## EXERCISE GOAL
Turn these rows into a numbered list, skipping any blank lines.
RECORDS FOR THE EXERCISE Start Marker
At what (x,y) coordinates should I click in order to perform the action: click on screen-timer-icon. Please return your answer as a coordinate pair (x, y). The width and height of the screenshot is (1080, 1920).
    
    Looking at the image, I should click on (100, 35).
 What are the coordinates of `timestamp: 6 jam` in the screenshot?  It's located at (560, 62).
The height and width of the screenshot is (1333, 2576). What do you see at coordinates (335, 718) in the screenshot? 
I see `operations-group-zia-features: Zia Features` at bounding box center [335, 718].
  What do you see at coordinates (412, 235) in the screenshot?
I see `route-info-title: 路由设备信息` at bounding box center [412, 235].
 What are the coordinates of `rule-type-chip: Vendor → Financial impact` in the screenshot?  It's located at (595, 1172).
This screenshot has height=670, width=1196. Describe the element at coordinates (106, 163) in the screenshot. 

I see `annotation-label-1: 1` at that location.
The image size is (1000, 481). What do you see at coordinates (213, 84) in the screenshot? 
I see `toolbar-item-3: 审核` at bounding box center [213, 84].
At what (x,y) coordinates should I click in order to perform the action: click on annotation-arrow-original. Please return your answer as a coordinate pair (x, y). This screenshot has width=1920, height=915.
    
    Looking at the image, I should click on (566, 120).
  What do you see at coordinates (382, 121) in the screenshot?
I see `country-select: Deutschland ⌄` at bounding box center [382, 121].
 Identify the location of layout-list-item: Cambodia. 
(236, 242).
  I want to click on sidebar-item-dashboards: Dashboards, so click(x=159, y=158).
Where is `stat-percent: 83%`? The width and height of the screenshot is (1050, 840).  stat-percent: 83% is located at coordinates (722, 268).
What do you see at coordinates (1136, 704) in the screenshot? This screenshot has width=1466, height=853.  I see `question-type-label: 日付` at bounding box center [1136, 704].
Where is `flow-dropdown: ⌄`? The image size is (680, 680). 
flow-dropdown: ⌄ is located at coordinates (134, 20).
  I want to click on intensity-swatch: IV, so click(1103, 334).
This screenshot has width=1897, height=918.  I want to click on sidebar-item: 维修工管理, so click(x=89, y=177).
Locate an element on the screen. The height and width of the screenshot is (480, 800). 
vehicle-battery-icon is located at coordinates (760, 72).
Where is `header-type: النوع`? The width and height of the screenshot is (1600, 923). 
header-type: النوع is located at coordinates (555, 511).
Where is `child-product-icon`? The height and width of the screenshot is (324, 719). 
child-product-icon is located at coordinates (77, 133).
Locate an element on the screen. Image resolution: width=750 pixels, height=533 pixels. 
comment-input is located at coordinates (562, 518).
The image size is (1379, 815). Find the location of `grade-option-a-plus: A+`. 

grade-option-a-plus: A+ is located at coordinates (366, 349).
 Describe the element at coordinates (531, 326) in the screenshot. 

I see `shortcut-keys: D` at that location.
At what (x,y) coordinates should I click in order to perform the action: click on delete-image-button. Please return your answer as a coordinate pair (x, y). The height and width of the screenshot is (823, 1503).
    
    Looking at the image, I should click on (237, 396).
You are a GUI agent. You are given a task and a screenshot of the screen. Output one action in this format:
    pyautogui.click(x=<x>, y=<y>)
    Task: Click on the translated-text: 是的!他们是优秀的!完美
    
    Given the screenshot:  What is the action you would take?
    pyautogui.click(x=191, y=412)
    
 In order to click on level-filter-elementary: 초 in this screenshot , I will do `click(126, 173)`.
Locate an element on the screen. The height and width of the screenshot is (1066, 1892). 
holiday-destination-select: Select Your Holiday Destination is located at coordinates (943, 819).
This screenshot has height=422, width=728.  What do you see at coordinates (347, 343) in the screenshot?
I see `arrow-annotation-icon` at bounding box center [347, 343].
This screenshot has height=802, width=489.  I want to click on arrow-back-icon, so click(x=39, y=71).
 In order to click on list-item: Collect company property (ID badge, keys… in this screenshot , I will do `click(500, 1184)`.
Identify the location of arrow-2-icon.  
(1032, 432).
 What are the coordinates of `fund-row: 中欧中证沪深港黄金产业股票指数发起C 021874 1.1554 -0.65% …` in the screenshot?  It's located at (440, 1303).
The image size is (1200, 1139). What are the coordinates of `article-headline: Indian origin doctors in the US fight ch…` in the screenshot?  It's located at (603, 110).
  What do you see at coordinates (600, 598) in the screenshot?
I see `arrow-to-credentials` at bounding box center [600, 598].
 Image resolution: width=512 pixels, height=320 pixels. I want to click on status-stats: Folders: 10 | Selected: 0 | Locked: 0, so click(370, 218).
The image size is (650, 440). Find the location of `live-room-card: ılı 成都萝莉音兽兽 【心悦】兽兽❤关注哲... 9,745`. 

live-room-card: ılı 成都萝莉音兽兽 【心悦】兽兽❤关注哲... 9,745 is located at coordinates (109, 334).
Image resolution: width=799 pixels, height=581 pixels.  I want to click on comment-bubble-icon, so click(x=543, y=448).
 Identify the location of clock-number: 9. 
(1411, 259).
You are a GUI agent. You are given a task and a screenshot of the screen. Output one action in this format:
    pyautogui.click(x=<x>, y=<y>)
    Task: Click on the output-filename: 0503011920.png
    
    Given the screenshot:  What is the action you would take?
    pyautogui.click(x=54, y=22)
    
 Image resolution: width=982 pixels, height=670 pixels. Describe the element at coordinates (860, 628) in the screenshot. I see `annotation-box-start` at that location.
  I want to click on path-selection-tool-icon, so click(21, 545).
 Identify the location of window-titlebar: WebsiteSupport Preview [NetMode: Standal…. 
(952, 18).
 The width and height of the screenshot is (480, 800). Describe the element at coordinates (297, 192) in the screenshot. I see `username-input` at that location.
RECORDS FOR THE EXERCISE End Marker
## PROBLEM SOLUTION
1. At what (x,y) coordinates should I click in order to perform the action: click on screen-timer-icon. Please return your answer as a coordinate pair (x, y). The width and height of the screenshot is (1080, 1920).
2.     Looking at the image, I should click on (100, 35).
3.  What are the coordinates of `timestamp: 6 jam` in the screenshot?  It's located at (560, 62).
4. The height and width of the screenshot is (1333, 2576). What do you see at coordinates (335, 718) in the screenshot? 
5. I see `operations-group-zia-features: Zia Features` at bounding box center [335, 718].
6.   What do you see at coordinates (412, 235) in the screenshot?
7. I see `route-info-title: 路由设备信息` at bounding box center [412, 235].
8.  What are the coordinates of `rule-type-chip: Vendor → Financial impact` in the screenshot?  It's located at (595, 1172).
9. This screenshot has height=670, width=1196. Describe the element at coordinates (106, 163) in the screenshot. 
10. I see `annotation-label-1: 1` at that location.
11. The image size is (1000, 481). What do you see at coordinates (213, 84) in the screenshot? 
12. I see `toolbar-item-3: 审核` at bounding box center [213, 84].
13. At what (x,y) coordinates should I click in order to perform the action: click on annotation-arrow-original. Please return your answer as a coordinate pair (x, y). This screenshot has width=1920, height=915.
14.     Looking at the image, I should click on (566, 120).
15.   What do you see at coordinates (382, 121) in the screenshot?
16. I see `country-select: Deutschland ⌄` at bounding box center [382, 121].
17.  Identify the location of layout-list-item: Cambodia. 
18. (236, 242).
19.   I want to click on sidebar-item-dashboards: Dashboards, so click(x=159, y=158).
20. Where is `stat-percent: 83%`? The width and height of the screenshot is (1050, 840).  stat-percent: 83% is located at coordinates (722, 268).
21. What do you see at coordinates (1136, 704) in the screenshot? This screenshot has width=1466, height=853.  I see `question-type-label: 日付` at bounding box center [1136, 704].
22. Where is `flow-dropdown: ⌄`? The image size is (680, 680). 
23. flow-dropdown: ⌄ is located at coordinates (134, 20).
24.   I want to click on intensity-swatch: IV, so click(1103, 334).
25. This screenshot has width=1897, height=918.  I want to click on sidebar-item: 维修工管理, so click(x=89, y=177).
26. Locate an element on the screen. The height and width of the screenshot is (480, 800). 
27. vehicle-battery-icon is located at coordinates (760, 72).
28. Where is `header-type: النوع`? The width and height of the screenshot is (1600, 923). 
29. header-type: النوع is located at coordinates (555, 511).
30. Where is `child-product-icon`? The height and width of the screenshot is (324, 719). 
31. child-product-icon is located at coordinates (77, 133).
32. Locate an element on the screen. Image resolution: width=750 pixels, height=533 pixels. 
33. comment-input is located at coordinates (562, 518).
34. The image size is (1379, 815). Find the location of `grade-option-a-plus: A+`. 
35. grade-option-a-plus: A+ is located at coordinates (366, 349).
36.  Describe the element at coordinates (531, 326) in the screenshot. 
37. I see `shortcut-keys: D` at that location.
38. At what (x,y) coordinates should I click in order to perform the action: click on delete-image-button. Please return your answer as a coordinate pair (x, y). The height and width of the screenshot is (823, 1503).
39.     Looking at the image, I should click on (237, 396).
40. You are a GUI agent. You are given a task and a screenshot of the screen. Output one action in this format:
41.     pyautogui.click(x=<x>, y=<y>)
42.     Task: Click on the translated-text: 是的!他们是优秀的!完美
43.     Given the screenshot:  What is the action you would take?
44.     pyautogui.click(x=191, y=412)
45.  In order to click on level-filter-elementary: 초 in this screenshot , I will do `click(126, 173)`.
46. Locate an element on the screen. The height and width of the screenshot is (1066, 1892). 
47. holiday-destination-select: Select Your Holiday Destination is located at coordinates (943, 819).
48. This screenshot has height=422, width=728.  What do you see at coordinates (347, 343) in the screenshot?
49. I see `arrow-annotation-icon` at bounding box center [347, 343].
50. This screenshot has height=802, width=489.  I want to click on arrow-back-icon, so click(x=39, y=71).
51.  In order to click on list-item: Collect company property (ID badge, keys… in this screenshot , I will do `click(500, 1184)`.
52. Identify the location of arrow-2-icon.  
53. (1032, 432).
54.  What are the coordinates of `fund-row: 中欧中证沪深港黄金产业股票指数发起C 021874 1.1554 -0.65% …` in the screenshot?  It's located at (440, 1303).
55. The image size is (1200, 1139). What are the coordinates of `article-headline: Indian origin doctors in the US fight ch…` in the screenshot?  It's located at (603, 110).
56.   What do you see at coordinates (600, 598) in the screenshot?
57. I see `arrow-to-credentials` at bounding box center [600, 598].
58.  Image resolution: width=512 pixels, height=320 pixels. I want to click on status-stats: Folders: 10 | Selected: 0 | Locked: 0, so click(370, 218).
59. The image size is (650, 440). Find the location of `live-room-card: ılı 成都萝莉音兽兽 【心悦】兽兽❤关注哲... 9,745`. 
60. live-room-card: ılı 成都萝莉音兽兽 【心悦】兽兽❤关注哲... 9,745 is located at coordinates (109, 334).
61. Image resolution: width=799 pixels, height=581 pixels.  I want to click on comment-bubble-icon, so click(x=543, y=448).
62.  Identify the location of clock-number: 9. 
63. (1411, 259).
64. You are a GUI agent. You are given a task and a screenshot of the screen. Output one action in this format:
65.     pyautogui.click(x=<x>, y=<y>)
66.     Task: Click on the output-filename: 0503011920.png
67.     Given the screenshot:  What is the action you would take?
68.     pyautogui.click(x=54, y=22)
69.  Image resolution: width=982 pixels, height=670 pixels. Describe the element at coordinates (860, 628) in the screenshot. I see `annotation-box-start` at that location.
70.   I want to click on path-selection-tool-icon, so click(21, 545).
71.  Identify the location of window-titlebar: WebsiteSupport Preview [NetMode: Standal…. 
72. (952, 18).
73.  The width and height of the screenshot is (480, 800). Describe the element at coordinates (297, 192) in the screenshot. I see `username-input` at that location.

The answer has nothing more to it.